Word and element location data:
● ● ● ● ●

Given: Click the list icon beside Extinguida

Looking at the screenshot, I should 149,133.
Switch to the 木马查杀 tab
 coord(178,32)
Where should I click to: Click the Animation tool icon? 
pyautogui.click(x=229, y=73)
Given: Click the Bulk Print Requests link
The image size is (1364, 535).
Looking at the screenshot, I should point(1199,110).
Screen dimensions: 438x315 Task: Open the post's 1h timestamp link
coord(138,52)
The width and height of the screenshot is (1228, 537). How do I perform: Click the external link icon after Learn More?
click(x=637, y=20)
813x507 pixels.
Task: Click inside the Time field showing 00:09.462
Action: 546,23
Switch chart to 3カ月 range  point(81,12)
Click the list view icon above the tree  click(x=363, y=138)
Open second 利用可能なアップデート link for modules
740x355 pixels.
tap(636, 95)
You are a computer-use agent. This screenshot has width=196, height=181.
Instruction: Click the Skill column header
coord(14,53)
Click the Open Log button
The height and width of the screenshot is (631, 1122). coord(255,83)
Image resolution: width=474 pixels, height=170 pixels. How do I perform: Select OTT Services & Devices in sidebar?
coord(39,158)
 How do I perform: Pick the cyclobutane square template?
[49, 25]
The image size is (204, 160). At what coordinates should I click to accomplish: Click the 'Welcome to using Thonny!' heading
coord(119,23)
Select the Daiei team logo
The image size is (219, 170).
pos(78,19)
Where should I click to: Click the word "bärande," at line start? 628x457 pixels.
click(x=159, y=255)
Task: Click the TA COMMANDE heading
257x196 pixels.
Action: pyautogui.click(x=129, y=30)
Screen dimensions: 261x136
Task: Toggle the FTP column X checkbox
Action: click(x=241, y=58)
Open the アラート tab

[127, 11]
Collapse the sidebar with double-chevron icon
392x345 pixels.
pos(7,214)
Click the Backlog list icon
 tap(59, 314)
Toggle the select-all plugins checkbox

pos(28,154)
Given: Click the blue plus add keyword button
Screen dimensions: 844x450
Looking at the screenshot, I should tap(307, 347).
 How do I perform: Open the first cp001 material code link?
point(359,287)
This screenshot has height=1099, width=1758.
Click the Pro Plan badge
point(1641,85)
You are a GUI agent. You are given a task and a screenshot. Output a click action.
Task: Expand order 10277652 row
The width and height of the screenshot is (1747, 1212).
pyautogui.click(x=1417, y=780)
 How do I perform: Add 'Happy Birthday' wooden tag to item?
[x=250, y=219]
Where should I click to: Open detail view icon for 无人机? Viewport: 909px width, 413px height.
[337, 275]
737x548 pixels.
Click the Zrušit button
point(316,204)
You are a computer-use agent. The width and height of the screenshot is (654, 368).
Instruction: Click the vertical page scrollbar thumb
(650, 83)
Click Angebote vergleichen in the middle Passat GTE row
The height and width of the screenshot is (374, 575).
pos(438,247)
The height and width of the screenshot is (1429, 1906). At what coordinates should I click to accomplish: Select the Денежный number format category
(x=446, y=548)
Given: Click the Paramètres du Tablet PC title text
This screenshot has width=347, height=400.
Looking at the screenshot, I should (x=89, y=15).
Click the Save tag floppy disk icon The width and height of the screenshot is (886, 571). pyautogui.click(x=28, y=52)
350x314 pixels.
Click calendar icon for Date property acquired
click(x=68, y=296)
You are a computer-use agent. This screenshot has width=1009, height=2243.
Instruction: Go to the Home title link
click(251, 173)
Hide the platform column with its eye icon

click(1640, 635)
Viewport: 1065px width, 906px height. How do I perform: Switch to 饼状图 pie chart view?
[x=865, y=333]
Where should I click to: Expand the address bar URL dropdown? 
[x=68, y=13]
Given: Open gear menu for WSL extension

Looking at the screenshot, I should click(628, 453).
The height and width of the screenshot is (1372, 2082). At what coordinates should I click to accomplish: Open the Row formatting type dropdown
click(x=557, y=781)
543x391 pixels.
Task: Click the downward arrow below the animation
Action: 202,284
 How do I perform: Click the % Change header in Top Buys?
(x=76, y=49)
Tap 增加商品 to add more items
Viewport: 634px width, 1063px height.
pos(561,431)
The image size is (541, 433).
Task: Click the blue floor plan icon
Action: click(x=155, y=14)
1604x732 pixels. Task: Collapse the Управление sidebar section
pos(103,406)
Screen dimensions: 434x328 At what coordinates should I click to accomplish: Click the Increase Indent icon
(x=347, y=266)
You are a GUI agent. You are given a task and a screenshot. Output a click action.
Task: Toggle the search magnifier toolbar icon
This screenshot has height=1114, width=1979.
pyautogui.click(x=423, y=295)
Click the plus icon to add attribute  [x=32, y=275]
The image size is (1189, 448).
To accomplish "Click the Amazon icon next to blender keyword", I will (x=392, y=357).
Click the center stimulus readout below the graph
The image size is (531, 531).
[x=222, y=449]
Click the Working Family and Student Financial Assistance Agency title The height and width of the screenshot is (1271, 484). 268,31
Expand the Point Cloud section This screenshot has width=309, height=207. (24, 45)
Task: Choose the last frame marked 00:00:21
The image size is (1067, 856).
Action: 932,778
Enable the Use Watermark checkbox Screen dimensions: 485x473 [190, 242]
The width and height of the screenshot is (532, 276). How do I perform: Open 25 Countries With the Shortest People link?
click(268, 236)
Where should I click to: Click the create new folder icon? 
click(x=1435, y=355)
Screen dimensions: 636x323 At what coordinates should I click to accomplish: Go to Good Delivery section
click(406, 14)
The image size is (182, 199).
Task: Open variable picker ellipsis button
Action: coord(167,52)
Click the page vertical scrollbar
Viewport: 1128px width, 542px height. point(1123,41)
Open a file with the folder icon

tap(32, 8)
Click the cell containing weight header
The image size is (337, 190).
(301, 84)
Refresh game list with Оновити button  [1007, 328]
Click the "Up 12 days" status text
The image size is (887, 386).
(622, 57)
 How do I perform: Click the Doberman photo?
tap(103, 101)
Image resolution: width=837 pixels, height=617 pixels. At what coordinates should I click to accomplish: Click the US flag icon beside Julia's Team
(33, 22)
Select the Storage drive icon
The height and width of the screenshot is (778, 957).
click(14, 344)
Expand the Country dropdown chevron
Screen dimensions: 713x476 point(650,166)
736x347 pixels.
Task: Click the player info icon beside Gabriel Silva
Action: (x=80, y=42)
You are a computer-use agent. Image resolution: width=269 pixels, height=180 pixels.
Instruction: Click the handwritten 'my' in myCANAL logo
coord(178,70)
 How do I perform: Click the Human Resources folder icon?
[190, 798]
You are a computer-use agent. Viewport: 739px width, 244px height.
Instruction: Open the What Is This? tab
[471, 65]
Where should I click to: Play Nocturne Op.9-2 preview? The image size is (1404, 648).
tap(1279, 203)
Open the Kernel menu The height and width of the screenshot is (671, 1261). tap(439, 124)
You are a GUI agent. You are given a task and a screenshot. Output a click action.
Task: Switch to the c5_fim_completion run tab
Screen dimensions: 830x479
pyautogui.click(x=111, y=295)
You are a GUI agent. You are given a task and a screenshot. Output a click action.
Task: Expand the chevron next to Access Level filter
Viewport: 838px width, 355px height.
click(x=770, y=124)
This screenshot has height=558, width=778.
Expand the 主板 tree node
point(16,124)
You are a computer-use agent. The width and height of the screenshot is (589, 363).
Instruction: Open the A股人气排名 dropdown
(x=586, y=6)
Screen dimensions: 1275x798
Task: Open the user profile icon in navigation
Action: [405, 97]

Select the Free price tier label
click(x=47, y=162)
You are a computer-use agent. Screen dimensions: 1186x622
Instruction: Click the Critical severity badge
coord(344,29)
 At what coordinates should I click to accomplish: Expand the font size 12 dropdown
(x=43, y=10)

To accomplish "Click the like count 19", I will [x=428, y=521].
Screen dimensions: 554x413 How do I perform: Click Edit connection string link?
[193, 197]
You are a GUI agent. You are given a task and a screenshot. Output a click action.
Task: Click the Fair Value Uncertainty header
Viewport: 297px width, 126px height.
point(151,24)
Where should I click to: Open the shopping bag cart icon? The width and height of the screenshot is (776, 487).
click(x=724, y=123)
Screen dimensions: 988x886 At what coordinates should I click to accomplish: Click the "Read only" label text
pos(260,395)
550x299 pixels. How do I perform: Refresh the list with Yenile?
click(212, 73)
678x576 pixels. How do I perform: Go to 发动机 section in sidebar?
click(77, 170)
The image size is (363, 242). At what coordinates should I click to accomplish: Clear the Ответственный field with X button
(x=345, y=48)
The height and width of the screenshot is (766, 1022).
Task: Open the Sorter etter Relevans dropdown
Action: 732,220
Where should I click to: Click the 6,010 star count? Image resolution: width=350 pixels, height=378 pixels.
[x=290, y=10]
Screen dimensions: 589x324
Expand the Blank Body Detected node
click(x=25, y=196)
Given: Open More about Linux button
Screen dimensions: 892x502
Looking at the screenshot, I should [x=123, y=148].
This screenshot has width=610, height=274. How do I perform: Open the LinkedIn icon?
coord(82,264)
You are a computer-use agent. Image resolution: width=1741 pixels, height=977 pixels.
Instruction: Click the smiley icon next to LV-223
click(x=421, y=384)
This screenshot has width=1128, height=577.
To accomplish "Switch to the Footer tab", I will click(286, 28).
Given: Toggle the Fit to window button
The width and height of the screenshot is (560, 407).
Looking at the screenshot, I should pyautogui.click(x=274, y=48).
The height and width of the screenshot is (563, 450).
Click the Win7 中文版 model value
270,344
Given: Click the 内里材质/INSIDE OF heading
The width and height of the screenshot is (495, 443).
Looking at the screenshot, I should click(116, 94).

● ● ● ● ●

→ **Goal**
Output the lines above as a Markdown table with the columns Row and Line, starting at the line that contains "This screenshot has width=610, height=274." and ending at the last line, with both ends included. Number the rows and leave out any blank lines.

→ **Output below**
| Row | Line |
|---|---|
| 1 | This screenshot has width=610, height=274. How do I perform: Open the LinkedIn icon? |
| 2 | coord(82,264) |
| 3 | You are a computer-use agent. Image resolution: width=1741 pixels, height=977 pixels. |
| 4 | Instruction: Click the smiley icon next to LV-223 |
| 5 | click(x=421, y=384) |
| 6 | This screenshot has width=1128, height=577. |
| 7 | To accomplish "Switch to the Footer tab", I will click(286, 28). |
| 8 | Given: Toggle the Fit to window button |
| 9 | The width and height of the screenshot is (560, 407). |
| 10 | Looking at the screenshot, I should pyautogui.click(x=274, y=48). |
| 11 | The height and width of the screenshot is (563, 450). |
| 12 | Click the Win7 中文版 model value |
| 13 | 270,344 |
| 14 | Given: Click the 内里材质/INSIDE OF heading |
| 15 | The width and height of the screenshot is (495, 443). |
| 16 | Looking at the screenshot, I should click(116, 94). |